Last week IBM announced that its “Watson” fund will be investing in Welltok, a healthcare application that helps businesses incentivize employees to participate in wellness plans. Welltok is a Denver based start-up that since 2009 is a self-described social health management pioneer that uses techniques such as social gaming technology to drive consumers to take better control of their health, and uses analytics to help insurance payers and companies measure the effectiveness of their wellness efforts.

It’s all part of the commitment IBM made to invest a billion dollars, a hundred million of it in start-up ventures, to put Watson’s high-powered “thinking” technology to work.

Interesting fact: Watson was named after Thomas J. Watson, the CEO of IBM from 1914 to 1956, whose motto “Think” became an IBM catchphrase and led to the first notebooks being called “Think pads”. It brings it full circle that the “thinking” computer Watson is named after the man that coined the phrase.

Good software leverages computing capabilities to solve problems. So this looks to be a smart use of the Watson potential when you look at how poorly most consumers use their insurance plans. I saw an article in USA Today about a study of new Medicaid patients in Oregon. The article quotes researchers as saying that the patients only used their new insurance for medical emergencies – not to schedule preventive health screenings or set appointments to manage chronic illnesses.

The fact that IBM is investing in a healthcare application of the Watson technology is not surprising. It’s one of the main areas IBM has targeted as ripe for the kind of predictive analytics Watson can impact.
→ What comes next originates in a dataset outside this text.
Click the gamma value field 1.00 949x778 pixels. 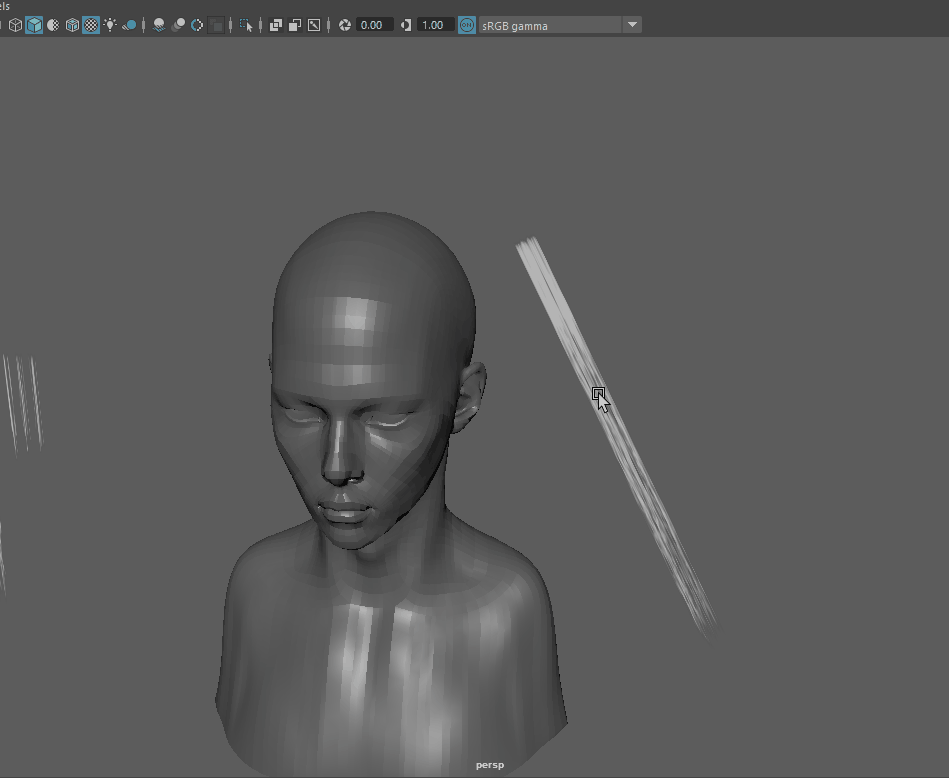434,25
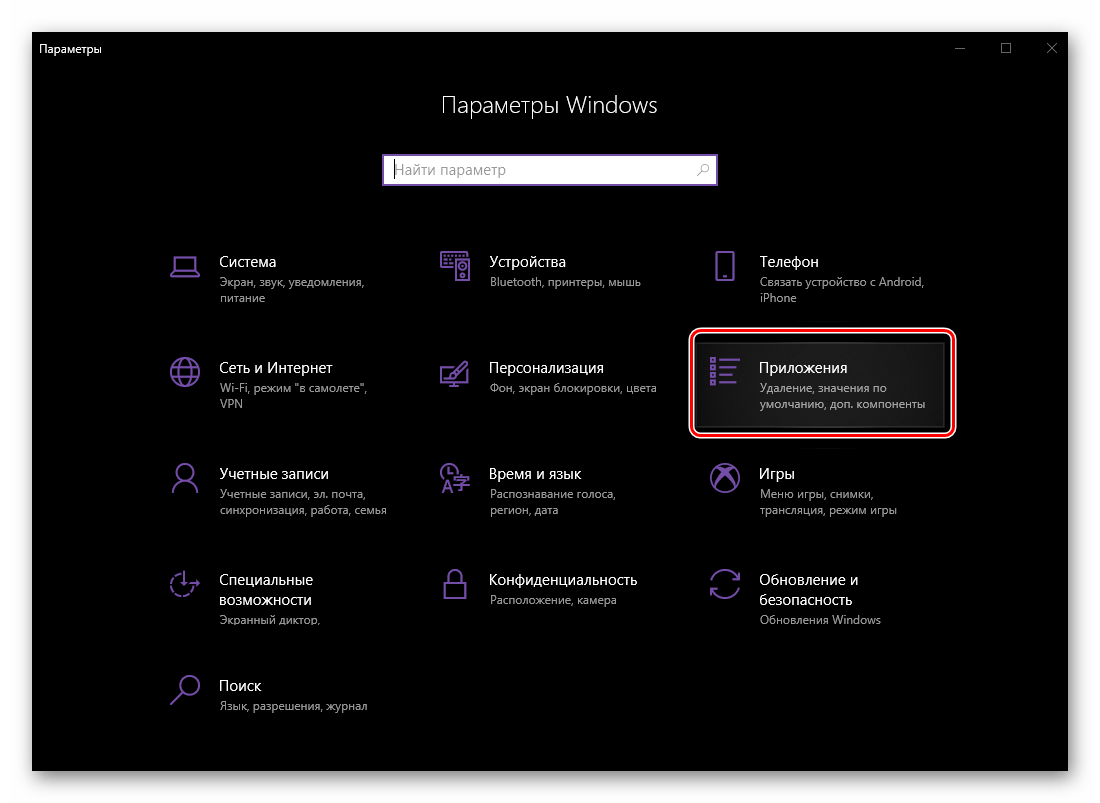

With the Affordable Care Act (ACA) driving new healthcare payment models that rely on using data to reduce variations in how physicians treat an episode of care, Watson fits right in. The Watson technology has already been used, for example, as a sort of intelligent Super Google that consumed huge amounts of data about cancer conditions, treatments, and patients to provide physicians with a resource to rapidly research treatment options.

The efficiency part of using Watson to better inform and incentivize workers to use their insurance plans for more than emergency care and to incentivize fitness appeals to me.

  • Improving wellness can reduce sick days
  • Regular check ups can spot illness early and save lives and reduce more costly treatment down the road. Hopefully, this would reduce insurance premiums.
  • Companies could look at the analytics and know whether the investment they are making in wellness is paying off or whether they need to try a new strategy.

But there is a “Big Brother” part of this that has me concerned about giving up additional personal information so readily to employers.

  • What are the rules for using this data?
  • Who internally has access to it? Can it be used against employees?
  • How is this data secured against outside breaches?

So, I’m wondering. Will the new Watson supported application be the voice in my ear that helps me manage my health or will it be a way for employers and big government to gather more personal data about me? What do you think? I’m interested in hearing your opinions.